Reading text START

It was going to happen to me eventually. I had been staving off doing it for the past few years. But after the conclusion of The Joint Training arc I finally broke down, subscribed to Viz.com and started reading the My Hero Academia Manga from the very beginning. Having totally caught up now, it goes without saying that having that in my mind is going to colour my feelings and enthusiasm for the anime in same shape or form.
Following the Joint Training Arc, the team behind the anime decided to go and flip two of the story arcs from the manga around. Those being the Endeavor Agency Arc and the Meta Liberation Army Arc (known within some circles as the My Villain Academia Arc). I can kind of see why they did it. It allows the anime to end on a much more impactful storyline than it would have been able to had the story been presented in its original ordering.
A lot of people had been complaining that it negatively effected the pacing of the story for them. Personally, I was fine with it. It didn’t really bother me a whole bunch which order this story was being told in. Rather it was the time given to each storyline that I felt let the whole thing down a little.
Having read the Manga… man I feel like such a douche when I use that statement to begin a sentence. But in the manga, the Meta Liberation Army arc was one I got really excited about. Throughout the series, Horikoshi has been building up Shigaraki and his league of villains in a very clear parallel to the growth Midoriya and the rest of Class A have been experiencing throughout the story.
This arc was the first one that really focuses on them. It’s also the story arc that transitions the group from feeling like a dangerous distraction into a massive threat to modern society. Giving at least two of the characters major development throughout and elevating them in their importance to the plot and as characters.
As much as the arc excited me in the manga, I was pretty worried that the anime wasn’t going to give the arc the time it needed to give each of it’s major players the attention and hype they really deserved. A poultry five episodes ended up being what the story arc got. Which, as it turns out, made the whole thing feel a touch more rushed than I really hoped it would have been by the time it was over.
Made all the more annoying by the fact that the series shoved a totally perfunctory filler beach episode in the middle and a reminder of what the main characters are doing episode at the end of the series that felt like it could have easily been the first episode of the next series to me personally.
The real focus of the arc in the anime ended up being Shigaraki’s “transformation” from the almost immature actions of a child acting out into the almost ascended figure of a man at peace with who is has now become. Which I felt kind of came at the expense of Toga and Twice; two characters who have been just as present in the story as Shigaraki up until this point but kind of get brushed over in these episodes during their most major moments in the series.
All so we could get the final confrontation between Shigaraki and Rikiya Yotsubashi; the leader of the Meta Liberation Army. And was all this meticulous planning and shuffling of the storyline worth this finale the anime producers so obviously wanted to give us… Eh, not really.
I mean, compared to season finale fights we’ve gotten before now, this one just didn’t feel like it held muster. Endeavor vs. the High-End Nomu, Deku vs. Bakugo and All Might vs. the Nomu were all beautifully animated fights with fantastic scores to match. They hit all the marks they needed to hit to get a Shonen man-child like me bouncing up and down in excitement after they were over.

Reading text END

Problem to solve | Continue the review of the My Hero Academia anime from its last sentence. The listing that follows has no connection to the review of the My Hero Academia anime.

Data segment START

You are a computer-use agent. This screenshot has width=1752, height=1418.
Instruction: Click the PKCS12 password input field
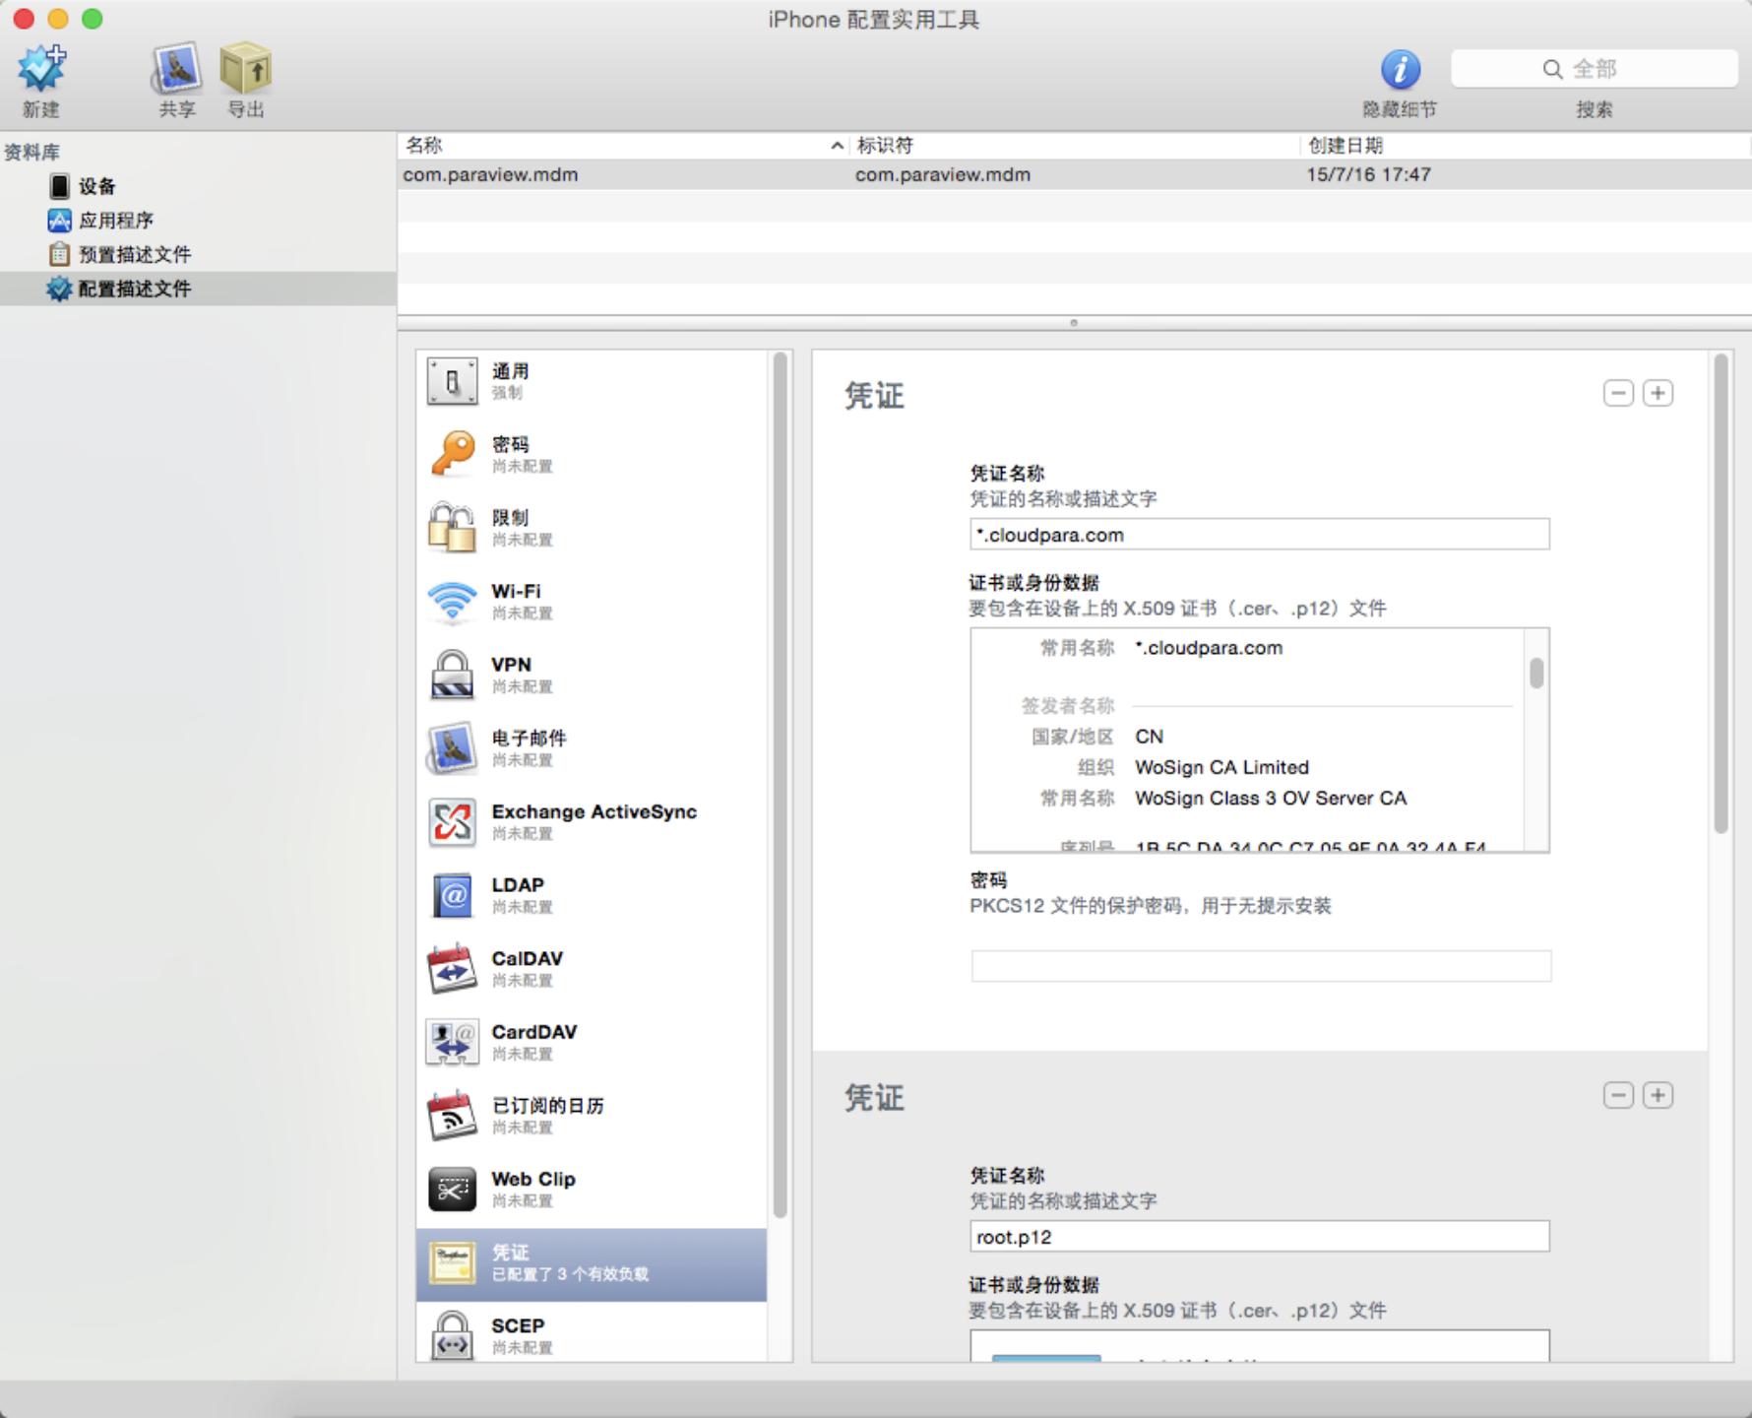point(1261,966)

Data segment END

Task output |
Nothing in this series really managed to hit me in that same way. There really was no Deku vs. Overhaul moment, no All Might vs. All for One. Which isn’t the fault of the source material, because I felt that way pretty much during every fight in this final arc when I was reading it in the manga.
And maybe that really is the problem. In having read the manga now I’ve gone and spoiled my enjoyment of the anime. Knowing what’s going to happen before it does, having to endure that additional factor of critique that comes from how well it adapted the source material and the level of expectation that goes along with that.
It’s a battle of having to impress me and my expectations over just being a good show in its own right. Hence I find myself simultaneously regretting going back and reading the manga while also not regretting it in the slightest because the manga is just so damned good.
I’ll finish out by saying this. While My Hero Academia is by no means a bad anime, I do think the quality of the show has been on the decline over the past few seasons. I know COVID has most likely been a factor here in ways I can’t even begin to understand, but in terms of production, I feel like season six of My Hero has probably been its weakest.
I just don’t think it had any of those really hype Shonen anime moments that I come to the series for. Which is kind of a bummer, only for this past season though. It doesn’t do anything to lessen my anticipation for the next season and the content covered within it.
Without spoiling any of it, the next season looks like it might spend its entire run covering the single longest story arc of My Hero Academia. And it’s one hell of a story too. I would be more than happy for the series two take a whole 25 episodes to cover the entirety of this arc and give all of it’s huge moments the time and gravity they really deserve.
It’s strange. Having become the “manga guy” for My Hero Academia now, I thought my enthusiasm for the anime might have lessened after the conclusion of this series. But, if anything, actually knowing what is coming in the next season thanks to reading ahead, I’m actually anticipating Season 6 more than I think I have been looking forward to any upcoming season of the show since I first got into it.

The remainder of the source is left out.